本文:
+===+

スポーツのページ
関係者
世界選手権出場ティーム
(この日は独・スペイン)
審判
各国スタッフ
見た時期:2010年7月
本来は映画を中心として、時たま音楽を扱うページのなのですが、4年に1度発作に見舞われて、運動を扱うページに化けてしまいます。あと数日で全治しますので、ご容赦下さい。
★ そして(始まる前にもう)だめだった
残り4ティームまで勝ち進んで来たドイツですが、スペイン戦では入場した時に負けるなと思いました。気合が入っていないどころか全員鬱気味。国歌を歌う顔も曇りがち。何かあったんだろうかと思いました。で、監督はと見ると、彼の顔は選手以上に厳しく、始まる前に既に悔しさがにじみ出ています。
スペインに挑発でもされたのかと見ると、スペインは気合は入っておらず、だらけ気味。スペインがドイツを試合開始前に眼力で倒したというわけではなさそうです。サッカーの重要な試合には時々舌戦などもあり、気合で事前に相手を負かせることも可能です。
例えばウルグアイ・オランダ戦。ウルグアイは世界強豪の中では重量級とは言えないティームですが、今年は根性で戦っていて、ある程度のファウルや色付のカードは折込済み。上に上がるために敢えて汚い事もやります。それでも連戦練磨の超一流泥仕合勝ち抜きチームほどではありません。そこで諦めずに戦う一生懸命さが好感を与えます。

+===+

課題 A: 本文から、「例えばウルグアイ・オランダ戦」を含む語句で始まり「一生懸命さが好感を与えます。」で終わる範囲を、一字も変えずに出力してください。
課題 B: 本文に名前が出てくる国を、同じ国は一度だけ数えて、すべて挙げてください。
課題 C: サッカー観戦記の本文を、最後の文に続けて書き進めてください。
この後に置かれたデータは、本文とは別個の資料です。

提供データ:
+===+

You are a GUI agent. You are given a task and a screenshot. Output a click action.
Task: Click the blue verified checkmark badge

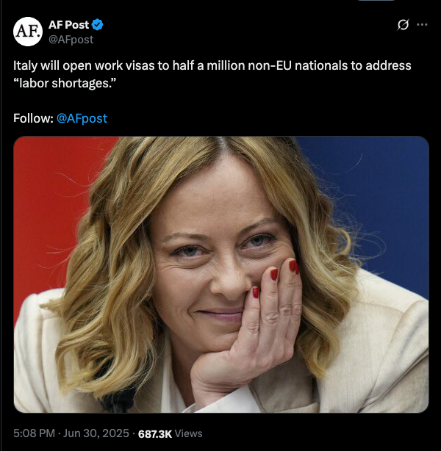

+===+

解答 A:
例えばウルグアイ・オランダ戦。ウルグアイは世界強豪の中では重量級とは言えないティームですが、今年は根性で戦っていて、ある程度のファウルや色付のカードは折込済み。上に上がるために敢えて汚い事もやります。それでも連戦練磨の超一流泥仕合勝ち抜きチームほどではありません。そこで諦めずに戦う一生懸命さが好感を与えます。

解答 B: ドイツ、スペイン、ウルグアイ、オランダ

解答 C:
★ 今年のドイツの出発点は負だった
今年のドイツ・ティームはボロボロで、重要選手の自殺、負傷のまま全国のティームから選手が集められました。23人中7人がミュンヘン、ブレーメンとハンブルク各4人、シュツットガルトから3人など国内の名門ティームに属する選手ばかりを集めています。今年はまとまりが悪く、試合の7週間前にどうしようもない状態だという話も伝わっていました。なので今年のドイツはそこそこ行ったところで退場するだろうと思われていました。ま、優勝は無いまでも国際大会で4位以内にはつけているので、まあベスト8かベスト4ぐらいに行けたら快挙、不調を考えるとベスト8でも大喜びすべきかってな具合でした。
第1リーグ・グループ内の3戦で1回落とすなど危なっかしい状態でしたが、徐々に調子を上げ、イングランド、アルゼンチン戦で国民は大喜び。明るい顔の選手。意外な善戦にドイツは決勝進出も夢ではないと思い始めたところでした。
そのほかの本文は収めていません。